### EXCERPTED PASSAGE
============
On January 16, 2002, Magistrate Judge James C. Francis IV issued a lengthy opinion denying the Booking Agency Defendants' motion for a protective order. Id. at 433. Instead, Magistrate Judge Francis outlined a detailed protocol for determining what e-mails were relevant to Defendants' selections of concert promoters and appropriate for production, ordered the Booking Agency Defendants to produce the computer hard drives containing those e-mails in accordance with that protocol. Id. Magistrate Judge Francis' protocol, which laid out a step-by-step procedure for the parties to follow, contained six key provisions:
1. First, Plaintiffs would designate the expert or experts who would be responsible for isolating, separating, and preparing e-mails for review. Defendants would have the opportunity to object to the selected expert(s).
2. Second, Defendants' technical personnel would help Plaintiffs' expert(s) obtain a mirror image of any hard drives containing e-mails as well as a copy of any back-up tapes. Plaintiffs could choose to review a sample of hard drives and tapes instead of all such devices.
3. Third, Plaintiffs' counsel would formulate a search procedure for identifying responsive e-mails and then notify Defendants of the procedure chosen, including any specific word searches Plaintiffs wished to conduct. Defendants could object to any search proposed by Plaintiffs.
4. Fourth, once the parties established an appropriate search method, it would be implemented by Plaintiffs' expert(s). Plaintiffs' counsel could then review the documents generated by the search on an attorneys' eyes only basis.
5. Fifth, once Plaintiffs' counsel identified those e-mails they considered material to this litigation, they would provide those documents to Defendants' counsel in hard copy form with Bates stamps.
6. Sixth, Defendants would then have the opportunity to review the documents produced in order to designate those that are confidential and to assert any privilege. Any purportedly confidential or privileged document would be retained on an attorneys' eyes only basis until any dispute about the designation could be resolved, and the fact that the document in question had been reviewed by counsel or by an expert would not constitute a waiver of a claim of privilege or confidentiality.
See id. (emphasis added).
D.The Parties' Application of Magistrate Judge Francis' Search Protocol
On August 14, 2002, pursuant to Magistrate Judge Francis' Order, Plaintiffs' counsel, Mr. Primoff, sent an e-mail to counsel for the Booking Agency Defendants in which he detailed Plaintiffs' intended methodology for searching the e-mail accounts of the relevant employees of the Booking Agency Defendants. The e-mail stated, in relevant part, that Plaintiffs intended to search the e-mails of six named employees of CAA and five named employees of WMA. (Frank Decl., Ex. C.)*fn8 Plaintiffs also explained how the e-mail search would be conducted:
With respect to the periods being examined, plaintiffs will restore and retrieve all email communications between and/or among these users. In addition, plaintiffs will apply a list of search terms against these accounts, to consist of the following: [long list of terms including "[List of racial slurs]"]. (Id.)
============
### DIRECTIVE
Reproduce the court opinion excerpt starting at "2. Second, Defendants'" and ending at "eyes only basis.", renaming "back-up tapes" to "backup tapes" throughout.
============
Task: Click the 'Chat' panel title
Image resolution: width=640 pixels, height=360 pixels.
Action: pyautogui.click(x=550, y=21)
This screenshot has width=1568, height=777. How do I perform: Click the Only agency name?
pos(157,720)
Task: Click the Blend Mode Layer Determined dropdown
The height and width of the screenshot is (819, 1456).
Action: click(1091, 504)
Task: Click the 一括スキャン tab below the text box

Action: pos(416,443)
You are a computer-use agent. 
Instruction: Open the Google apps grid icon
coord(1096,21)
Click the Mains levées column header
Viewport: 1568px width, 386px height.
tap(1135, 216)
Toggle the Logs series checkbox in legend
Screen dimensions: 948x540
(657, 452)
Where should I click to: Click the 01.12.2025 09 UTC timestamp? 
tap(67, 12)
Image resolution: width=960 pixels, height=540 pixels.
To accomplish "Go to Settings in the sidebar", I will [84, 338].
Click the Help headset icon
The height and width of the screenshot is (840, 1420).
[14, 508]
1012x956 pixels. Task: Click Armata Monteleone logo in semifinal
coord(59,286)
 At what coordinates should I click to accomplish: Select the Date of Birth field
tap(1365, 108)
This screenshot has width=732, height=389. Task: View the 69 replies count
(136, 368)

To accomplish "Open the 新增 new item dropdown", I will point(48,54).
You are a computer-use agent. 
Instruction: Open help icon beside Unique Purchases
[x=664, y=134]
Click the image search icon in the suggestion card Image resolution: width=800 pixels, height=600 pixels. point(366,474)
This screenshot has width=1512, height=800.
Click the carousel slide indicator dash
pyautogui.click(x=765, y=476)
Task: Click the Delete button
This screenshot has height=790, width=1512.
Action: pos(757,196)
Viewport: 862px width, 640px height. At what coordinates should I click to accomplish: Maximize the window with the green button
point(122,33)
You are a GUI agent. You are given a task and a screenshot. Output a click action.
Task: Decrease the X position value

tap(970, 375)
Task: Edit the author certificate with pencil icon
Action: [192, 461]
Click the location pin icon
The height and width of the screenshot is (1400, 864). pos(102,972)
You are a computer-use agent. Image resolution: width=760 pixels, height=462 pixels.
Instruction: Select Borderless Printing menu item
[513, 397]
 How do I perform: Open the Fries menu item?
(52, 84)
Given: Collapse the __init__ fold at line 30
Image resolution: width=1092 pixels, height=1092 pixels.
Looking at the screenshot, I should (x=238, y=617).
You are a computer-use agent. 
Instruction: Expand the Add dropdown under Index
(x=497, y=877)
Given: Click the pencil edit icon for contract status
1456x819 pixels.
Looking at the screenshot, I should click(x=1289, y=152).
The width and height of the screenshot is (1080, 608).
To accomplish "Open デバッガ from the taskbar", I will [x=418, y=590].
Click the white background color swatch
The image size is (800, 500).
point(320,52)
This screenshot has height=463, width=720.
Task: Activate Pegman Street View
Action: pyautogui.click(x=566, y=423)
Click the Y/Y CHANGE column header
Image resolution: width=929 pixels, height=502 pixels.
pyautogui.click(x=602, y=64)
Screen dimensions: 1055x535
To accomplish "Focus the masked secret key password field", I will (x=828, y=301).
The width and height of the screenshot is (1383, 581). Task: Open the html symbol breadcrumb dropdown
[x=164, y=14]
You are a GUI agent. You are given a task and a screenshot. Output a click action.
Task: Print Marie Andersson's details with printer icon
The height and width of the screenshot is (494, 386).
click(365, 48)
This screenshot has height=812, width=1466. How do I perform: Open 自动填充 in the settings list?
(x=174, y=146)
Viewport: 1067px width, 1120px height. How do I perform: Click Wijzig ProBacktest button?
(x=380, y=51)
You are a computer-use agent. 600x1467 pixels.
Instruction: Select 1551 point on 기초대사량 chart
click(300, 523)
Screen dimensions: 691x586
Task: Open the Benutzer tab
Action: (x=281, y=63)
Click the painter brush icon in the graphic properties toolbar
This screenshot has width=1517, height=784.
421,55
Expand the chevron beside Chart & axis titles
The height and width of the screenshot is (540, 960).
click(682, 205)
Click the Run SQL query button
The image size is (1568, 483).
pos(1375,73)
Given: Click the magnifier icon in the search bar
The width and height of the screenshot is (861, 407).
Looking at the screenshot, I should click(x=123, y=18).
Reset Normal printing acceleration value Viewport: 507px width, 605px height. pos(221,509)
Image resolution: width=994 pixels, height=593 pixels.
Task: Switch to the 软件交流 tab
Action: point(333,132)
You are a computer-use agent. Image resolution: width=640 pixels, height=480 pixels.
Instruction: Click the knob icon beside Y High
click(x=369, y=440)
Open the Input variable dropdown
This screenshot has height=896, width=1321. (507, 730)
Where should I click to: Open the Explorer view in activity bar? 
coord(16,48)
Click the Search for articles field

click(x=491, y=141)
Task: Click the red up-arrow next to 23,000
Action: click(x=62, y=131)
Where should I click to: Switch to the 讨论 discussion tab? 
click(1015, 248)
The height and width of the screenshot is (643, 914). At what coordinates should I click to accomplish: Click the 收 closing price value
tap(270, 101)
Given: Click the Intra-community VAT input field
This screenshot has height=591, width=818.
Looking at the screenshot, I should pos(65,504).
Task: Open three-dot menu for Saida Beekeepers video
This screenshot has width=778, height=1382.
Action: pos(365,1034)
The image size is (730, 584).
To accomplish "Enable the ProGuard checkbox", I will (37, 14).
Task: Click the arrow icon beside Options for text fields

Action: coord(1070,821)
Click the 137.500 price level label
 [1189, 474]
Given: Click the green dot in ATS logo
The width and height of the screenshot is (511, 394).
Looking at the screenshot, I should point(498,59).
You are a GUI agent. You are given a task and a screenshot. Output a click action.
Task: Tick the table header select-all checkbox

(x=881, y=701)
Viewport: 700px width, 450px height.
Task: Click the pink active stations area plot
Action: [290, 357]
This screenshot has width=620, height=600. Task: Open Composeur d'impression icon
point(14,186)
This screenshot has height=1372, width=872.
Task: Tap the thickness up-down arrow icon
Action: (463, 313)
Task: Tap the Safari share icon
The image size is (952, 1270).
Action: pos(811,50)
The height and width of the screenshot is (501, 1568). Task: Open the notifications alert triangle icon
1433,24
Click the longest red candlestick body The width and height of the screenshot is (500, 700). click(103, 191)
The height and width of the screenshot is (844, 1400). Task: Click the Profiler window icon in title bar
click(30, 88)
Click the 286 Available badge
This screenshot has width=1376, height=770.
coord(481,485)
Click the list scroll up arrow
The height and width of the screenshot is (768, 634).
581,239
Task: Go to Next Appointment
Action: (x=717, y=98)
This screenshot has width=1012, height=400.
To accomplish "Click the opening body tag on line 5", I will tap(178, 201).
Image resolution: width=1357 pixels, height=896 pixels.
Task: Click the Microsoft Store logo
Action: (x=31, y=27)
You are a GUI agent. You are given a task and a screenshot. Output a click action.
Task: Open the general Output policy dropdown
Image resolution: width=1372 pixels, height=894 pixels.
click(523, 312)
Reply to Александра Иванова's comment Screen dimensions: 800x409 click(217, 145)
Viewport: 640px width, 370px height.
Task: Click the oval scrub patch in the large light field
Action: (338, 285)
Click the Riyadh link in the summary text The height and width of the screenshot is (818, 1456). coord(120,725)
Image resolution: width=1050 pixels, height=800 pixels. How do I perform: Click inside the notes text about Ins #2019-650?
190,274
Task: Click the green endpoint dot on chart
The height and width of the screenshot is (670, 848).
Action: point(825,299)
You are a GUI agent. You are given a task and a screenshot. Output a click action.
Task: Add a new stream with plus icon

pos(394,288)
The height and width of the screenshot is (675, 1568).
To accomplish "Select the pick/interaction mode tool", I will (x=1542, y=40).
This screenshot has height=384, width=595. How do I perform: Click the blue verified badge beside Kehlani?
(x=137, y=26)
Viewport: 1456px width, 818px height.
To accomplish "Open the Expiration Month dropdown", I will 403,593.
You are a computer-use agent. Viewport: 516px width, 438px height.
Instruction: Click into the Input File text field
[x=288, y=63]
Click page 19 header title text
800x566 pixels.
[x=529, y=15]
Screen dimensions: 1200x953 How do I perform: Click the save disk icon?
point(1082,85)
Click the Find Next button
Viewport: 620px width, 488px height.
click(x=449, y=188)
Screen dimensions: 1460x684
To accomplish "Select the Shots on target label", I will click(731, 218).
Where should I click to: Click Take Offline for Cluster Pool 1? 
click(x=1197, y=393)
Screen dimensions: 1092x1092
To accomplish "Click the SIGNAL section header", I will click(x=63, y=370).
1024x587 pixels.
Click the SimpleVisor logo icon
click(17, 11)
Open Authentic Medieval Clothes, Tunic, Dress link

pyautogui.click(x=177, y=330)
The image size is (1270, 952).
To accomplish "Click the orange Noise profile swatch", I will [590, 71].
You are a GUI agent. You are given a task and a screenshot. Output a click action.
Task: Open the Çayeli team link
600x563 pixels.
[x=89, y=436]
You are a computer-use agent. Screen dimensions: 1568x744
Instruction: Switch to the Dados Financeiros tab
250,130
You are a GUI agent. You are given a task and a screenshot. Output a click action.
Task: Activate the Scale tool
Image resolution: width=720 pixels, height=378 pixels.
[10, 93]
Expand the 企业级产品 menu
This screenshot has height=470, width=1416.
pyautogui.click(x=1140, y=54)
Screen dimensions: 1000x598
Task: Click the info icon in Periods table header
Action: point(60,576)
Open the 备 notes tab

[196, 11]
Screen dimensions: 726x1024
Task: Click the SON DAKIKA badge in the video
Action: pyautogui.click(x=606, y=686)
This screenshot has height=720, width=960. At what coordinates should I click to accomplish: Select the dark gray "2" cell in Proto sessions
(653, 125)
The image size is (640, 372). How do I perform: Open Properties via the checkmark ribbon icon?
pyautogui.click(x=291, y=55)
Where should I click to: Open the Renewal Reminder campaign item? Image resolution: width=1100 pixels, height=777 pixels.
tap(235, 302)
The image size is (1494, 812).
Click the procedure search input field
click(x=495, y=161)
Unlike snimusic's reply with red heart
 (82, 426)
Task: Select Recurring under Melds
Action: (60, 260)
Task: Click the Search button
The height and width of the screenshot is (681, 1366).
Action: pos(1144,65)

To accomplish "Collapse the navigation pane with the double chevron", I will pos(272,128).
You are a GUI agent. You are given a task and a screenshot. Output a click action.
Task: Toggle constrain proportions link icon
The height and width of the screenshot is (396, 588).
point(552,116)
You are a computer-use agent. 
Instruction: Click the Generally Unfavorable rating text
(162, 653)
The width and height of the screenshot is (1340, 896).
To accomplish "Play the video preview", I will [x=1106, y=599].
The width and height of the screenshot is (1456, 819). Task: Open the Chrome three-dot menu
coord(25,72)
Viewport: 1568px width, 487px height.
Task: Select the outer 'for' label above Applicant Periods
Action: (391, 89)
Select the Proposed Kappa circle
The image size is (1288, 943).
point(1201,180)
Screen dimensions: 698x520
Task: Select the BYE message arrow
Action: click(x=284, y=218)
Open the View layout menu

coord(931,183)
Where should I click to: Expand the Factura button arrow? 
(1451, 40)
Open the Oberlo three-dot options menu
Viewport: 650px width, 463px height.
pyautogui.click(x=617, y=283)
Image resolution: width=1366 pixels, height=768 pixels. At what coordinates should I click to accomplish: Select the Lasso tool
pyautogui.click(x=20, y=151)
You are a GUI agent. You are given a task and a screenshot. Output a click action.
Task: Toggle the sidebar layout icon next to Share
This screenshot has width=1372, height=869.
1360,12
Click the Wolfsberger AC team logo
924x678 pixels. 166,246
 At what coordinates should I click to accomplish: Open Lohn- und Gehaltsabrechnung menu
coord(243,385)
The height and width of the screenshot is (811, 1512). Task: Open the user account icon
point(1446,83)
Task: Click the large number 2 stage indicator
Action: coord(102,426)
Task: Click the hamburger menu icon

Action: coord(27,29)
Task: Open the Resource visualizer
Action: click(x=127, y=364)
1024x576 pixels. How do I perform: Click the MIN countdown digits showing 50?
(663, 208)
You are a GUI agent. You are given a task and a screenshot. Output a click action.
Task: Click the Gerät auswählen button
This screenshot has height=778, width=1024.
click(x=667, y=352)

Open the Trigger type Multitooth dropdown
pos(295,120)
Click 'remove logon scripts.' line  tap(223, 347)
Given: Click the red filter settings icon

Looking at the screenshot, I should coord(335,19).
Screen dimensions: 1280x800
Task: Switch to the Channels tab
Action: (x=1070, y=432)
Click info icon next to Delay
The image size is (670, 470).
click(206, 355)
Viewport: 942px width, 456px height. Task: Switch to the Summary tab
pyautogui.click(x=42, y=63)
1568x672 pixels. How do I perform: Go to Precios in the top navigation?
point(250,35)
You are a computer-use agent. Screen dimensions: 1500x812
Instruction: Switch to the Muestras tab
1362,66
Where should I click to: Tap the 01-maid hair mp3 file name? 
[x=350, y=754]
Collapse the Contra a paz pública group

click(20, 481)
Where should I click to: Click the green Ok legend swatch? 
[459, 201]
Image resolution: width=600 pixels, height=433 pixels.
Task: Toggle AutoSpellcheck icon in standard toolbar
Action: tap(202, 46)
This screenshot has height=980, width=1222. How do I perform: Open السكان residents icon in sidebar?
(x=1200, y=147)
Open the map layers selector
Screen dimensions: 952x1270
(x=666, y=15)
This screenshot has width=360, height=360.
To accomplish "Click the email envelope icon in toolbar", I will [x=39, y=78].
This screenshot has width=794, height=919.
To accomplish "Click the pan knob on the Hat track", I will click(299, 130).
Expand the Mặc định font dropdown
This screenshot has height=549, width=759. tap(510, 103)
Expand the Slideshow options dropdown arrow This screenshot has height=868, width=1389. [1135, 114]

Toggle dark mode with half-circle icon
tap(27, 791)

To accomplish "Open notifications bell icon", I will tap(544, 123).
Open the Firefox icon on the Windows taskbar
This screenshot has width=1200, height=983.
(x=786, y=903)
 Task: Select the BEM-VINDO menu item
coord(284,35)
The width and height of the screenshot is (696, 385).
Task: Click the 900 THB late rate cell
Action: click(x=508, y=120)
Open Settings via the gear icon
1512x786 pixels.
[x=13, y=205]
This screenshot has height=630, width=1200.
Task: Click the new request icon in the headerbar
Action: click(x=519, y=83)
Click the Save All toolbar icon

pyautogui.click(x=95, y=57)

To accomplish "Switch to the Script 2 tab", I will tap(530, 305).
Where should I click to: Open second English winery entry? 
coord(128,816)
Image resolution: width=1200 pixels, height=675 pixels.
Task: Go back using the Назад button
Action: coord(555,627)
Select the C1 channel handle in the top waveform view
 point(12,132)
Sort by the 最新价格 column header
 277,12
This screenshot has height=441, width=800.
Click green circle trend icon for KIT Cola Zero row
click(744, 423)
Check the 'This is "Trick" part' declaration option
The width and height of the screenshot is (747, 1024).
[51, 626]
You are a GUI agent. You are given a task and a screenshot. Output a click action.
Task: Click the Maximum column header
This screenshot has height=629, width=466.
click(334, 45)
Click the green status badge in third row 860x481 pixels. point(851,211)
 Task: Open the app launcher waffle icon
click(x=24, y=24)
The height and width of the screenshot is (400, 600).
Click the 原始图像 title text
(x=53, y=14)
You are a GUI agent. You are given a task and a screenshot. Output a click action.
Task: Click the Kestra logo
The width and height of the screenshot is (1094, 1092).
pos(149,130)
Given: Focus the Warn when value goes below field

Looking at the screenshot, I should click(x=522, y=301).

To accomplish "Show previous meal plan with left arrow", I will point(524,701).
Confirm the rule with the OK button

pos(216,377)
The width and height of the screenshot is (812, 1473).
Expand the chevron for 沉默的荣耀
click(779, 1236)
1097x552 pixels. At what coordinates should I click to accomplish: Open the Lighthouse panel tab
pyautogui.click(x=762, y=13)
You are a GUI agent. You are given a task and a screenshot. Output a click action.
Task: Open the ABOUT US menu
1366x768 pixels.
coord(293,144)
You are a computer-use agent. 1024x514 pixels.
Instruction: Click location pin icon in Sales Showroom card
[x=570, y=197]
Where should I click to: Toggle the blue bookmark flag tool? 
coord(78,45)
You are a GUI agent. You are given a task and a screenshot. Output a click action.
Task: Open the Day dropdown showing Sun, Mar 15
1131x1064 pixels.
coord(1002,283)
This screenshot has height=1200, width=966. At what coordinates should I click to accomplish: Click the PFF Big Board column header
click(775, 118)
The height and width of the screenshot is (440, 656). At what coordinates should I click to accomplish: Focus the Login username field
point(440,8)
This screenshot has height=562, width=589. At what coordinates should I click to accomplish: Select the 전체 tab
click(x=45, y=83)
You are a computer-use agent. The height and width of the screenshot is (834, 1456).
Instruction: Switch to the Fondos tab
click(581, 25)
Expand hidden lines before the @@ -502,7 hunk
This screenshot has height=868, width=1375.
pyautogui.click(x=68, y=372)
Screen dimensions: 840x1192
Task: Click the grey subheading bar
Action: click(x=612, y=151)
============
### FINAL RESULT
2. Second, Defendants' technical personnel would help Plaintiffs' expert(s) obtain a mirror image of any hard drives containing e-mails as well as a copy of any backup tapes. Plaintiffs could choose to review a sample of hard drives and tapes instead of all such devices.
3. Third, Plaintiffs' counsel would formulate a search procedure for identifying responsive e-mails and then notify Defendants of the procedure chosen, including any specific word searches Plaintiffs wished to conduct. Defendants could object to any search proposed by Plaintiffs.
4. Fourth, once the parties established an appropriate search method, it would be implemented by Plaintiffs' expert(s). Plaintiffs' counsel could then review the documents generated by the search on an attorneys' eyes only basis.